The meat is thoroughly washed, and then placed in a pan. It is not necessary to cook lamb, you can take chicken or beef. Water is added to the pan. After boiling, reduce the heat and add the broth.

In a bowl, pour out the flour, add sugar, yeast and salt. Add water and gradually mix all the ingredients. Leave the dough in the heat for half an hour.

Next, the dough is divided into 3 equal parts, each of which is then rolled out. The test plate should be oiled and sprinkled with walnut grass. A roll is formed from the plate, which is cut into small portions.

Potatoes are sent to the meat broth. As necessary, the foam is removed from the broth.

Each hinkal is cooked separately for half an hour in meat broth. The finished dish is served in a large plate.

Loafs with walnut grass

As the main ingredients for Dargin cakes used products such as yeast, flour, water, salt, vegetable oil and dried fenugreek.

First you need to knead the dough and leave it in a warm place for an hour and a half. Then the dough is rolled out for a long time on a large board. As a result, it will become soft and elastic. Dough plates are sprinkled with walnut grass and oiled.

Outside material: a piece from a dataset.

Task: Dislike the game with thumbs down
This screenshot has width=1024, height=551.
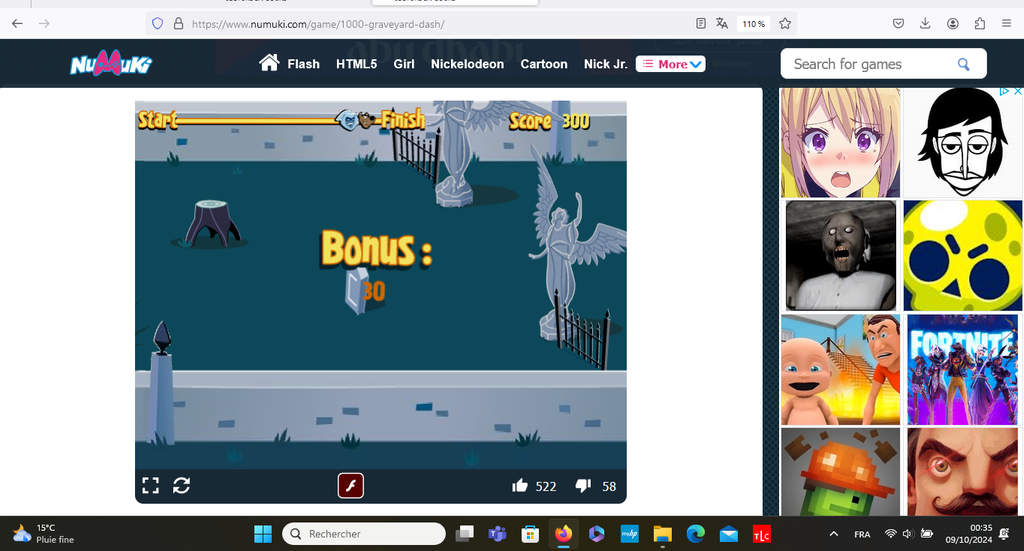Action: click(583, 486)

On a test basis draw a circle in the center, similar to the sun, it can be done with a finger. Next, create shreds of rays using the twisting method. Each slapstick fits around the sun. Place the cakes in a preheated oven for 150 minutes for 40 minutes.

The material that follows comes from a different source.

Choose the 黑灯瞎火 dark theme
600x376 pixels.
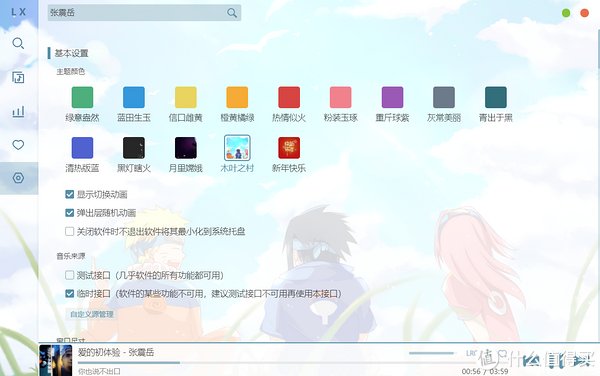coord(134,148)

Thanks to the walnut grass, cakes are especially fragrant.

Recipe for chanakh with fenugreek

Chanakhi is a meat-flavored dish. With the right preparation, the ready-made dish looks appetizing and attractive. Preparing for the chanakh from the available products. In addition, the unsurpassed aroma of the dish gives dried fenugreek greens. Often, the housewives have a question about what to replace the nut grass, if there is none. It should be noted that this product is unique and mandatory.

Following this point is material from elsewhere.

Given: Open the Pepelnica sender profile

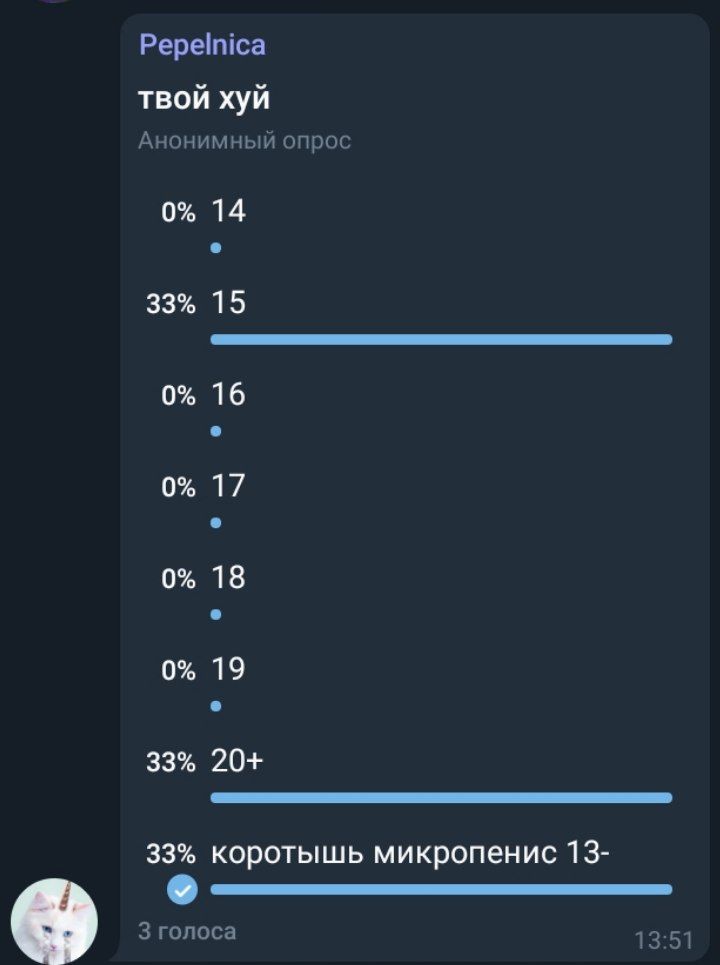Looking at the screenshot, I should pos(202,45).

To prepare chanakhs, you need to have the following products: half a kilogram of meat, 5 pcs. Potatoes, onions, 2 eggplants, 1 glass of tomato juice, black pepper, salt, 4 cloves of garlic, 4 tomatoes and nut grass.

  1. Eggplants are cut into small cubes.
  2. Pieces are salted and left for half an hour.
  3. Then eggplants are washed with water.
  4. Meat, tomatoes and potatoes are cut into cubes.
  5. The meat is laid out on the bottom of the pot, topped with potatoes, aubergines, onions, tomatoes. Layers must be salt and pepper.
  6. In the pot, water is added to the top layer of the products.
  7. The Chanahs stew in the oven at 180 degrees. 10 minutes before the meal, the dish is sprinkled with walnut grass and finely chopped garlic.

After the dish is ready you can sprinkle with herbs.

Medical use of grass

Nut grass in many countries is considered curative. In the Caucasus this plant is widely used for medicinal purposes, as it helps to get rid of many diseases, and also to strengthen immunity.

Fenugreek, and also to help relieve the symptoms of many female diseases, plants reduce pain during the menstrual cycle. In addition, walnut grass well affects the reproductive function, normalizing the cycle.

The plant restores and improves metabolism, so in the republics of the North Caucasus it is used as a spice in national dishes. Nut grass strengthens the walls of the intestines, helps the stomach to digest food faster.